Title: The Shadow Man
Author: Mark Murphy
Publisher: Langdon Street Press
Genre: Mystery, Thriller
Savannah surgeon Malcolm King had a perfect life–a loving wife, devoted daughter, and a thriving medical practice. But when a random airport parking lot hit-and-run links him to a dead body in a Florida hotel and an acquaintance is found dismembered and stuffed into a garbage bag, Malcolm finds himself on the run as a suspected serial killer. But he’s no murderer. Or is he?
Who is the mysterious Thin Man who lurks at the edges of his vision? Are the ravens that crowd the skies overhead a warning of impending doom–or do they exist at all?
With the help of Seminole tracker Billy Littlebear, Malcolm tries to untangle the web of clues left behind by a mysterious chameleon-like killer known as the Shadow Man. But will he be too late? The Shadow Man is a complex, atmospheric thriller in the tradition of Stephen King. Darkly evocative and relentless in its twists and turns, it dares the reader to put it down–even for a minute.

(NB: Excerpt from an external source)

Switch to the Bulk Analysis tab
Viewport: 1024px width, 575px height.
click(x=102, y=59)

I received this book from the publisher in exchange for a review.
Malcolm is a surgeon who lives with his wife and daughter. His life is perfectly ordinary, until the day someone hits his car and everything changes.
I liked the first half of the book more than the rest. The prologue is one of the best parts: the writing is atmospheric and the killer’s really creepy. There are lots of twists and turns, but later on they’re just not as exciting anymore.

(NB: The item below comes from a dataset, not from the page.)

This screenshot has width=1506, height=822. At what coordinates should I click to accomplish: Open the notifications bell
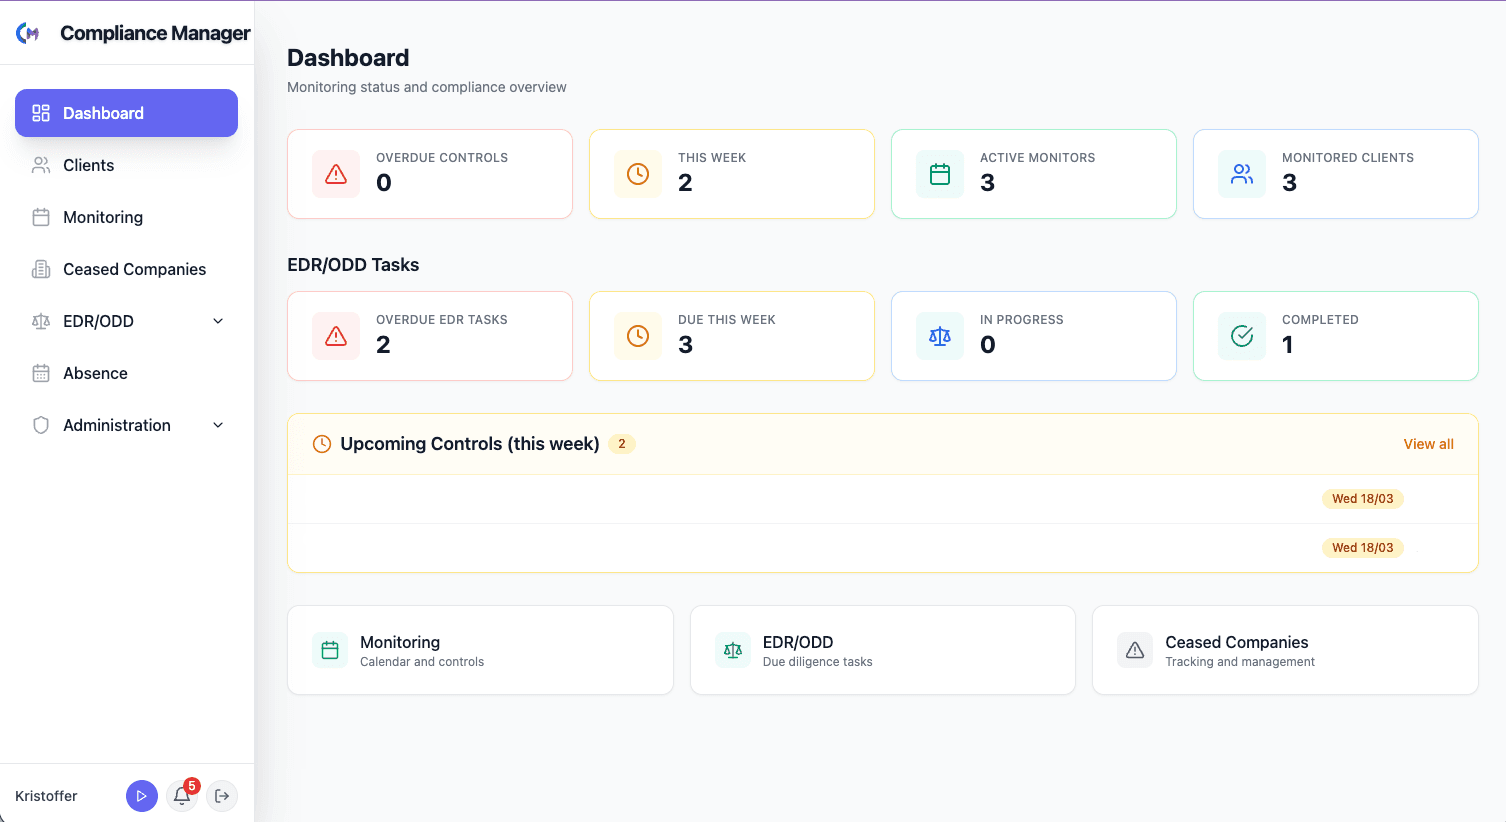pyautogui.click(x=182, y=796)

The quality of writing changes. Some parts are amazingly written, while others seem really rushed and not very well thought out. There are plenty of dramatic lines. Sometimes they work, other times it seems like the writer is trying too hard to make everything as exciting as possible.

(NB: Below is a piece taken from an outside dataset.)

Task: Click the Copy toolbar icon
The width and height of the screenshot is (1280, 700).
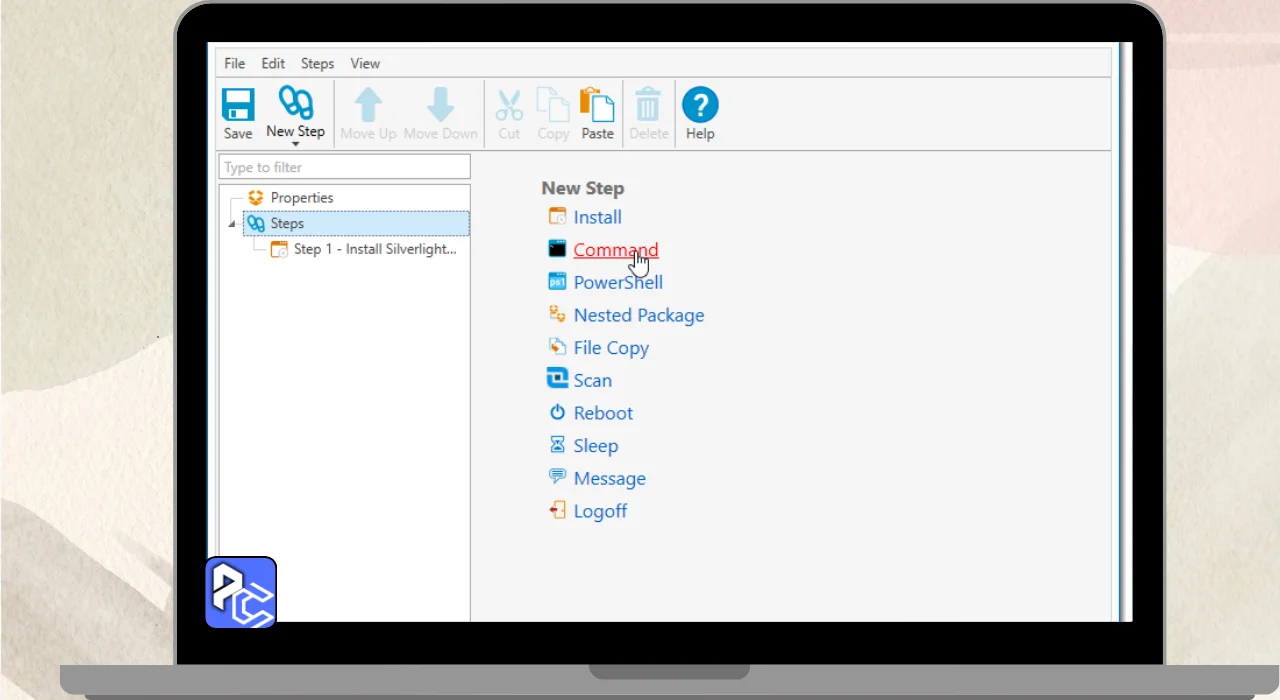Action: coord(553,105)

The characters are interesting (my personal favorites being Tina and Mimi), but sometimes their reactions (or lack of) just don’t make sense.
The killer is horrifying, both in the way he looks and the way he acts. He’s a big fan of Jack the Ripper (though the same is probably true of every other serial killer), a self-proclaimed genius surgeon who led a difficult life because of a condition he was born with. The writer mostly does a great job with the killer: he’s scary, insane and really, really smart. But I have to say that the revelation of his motives and some other things that happen later make him seem much weaker.
Altogether, it’s a solid thriller, with strong female characters and a bad guy who completely freaked me out, which is always a plus.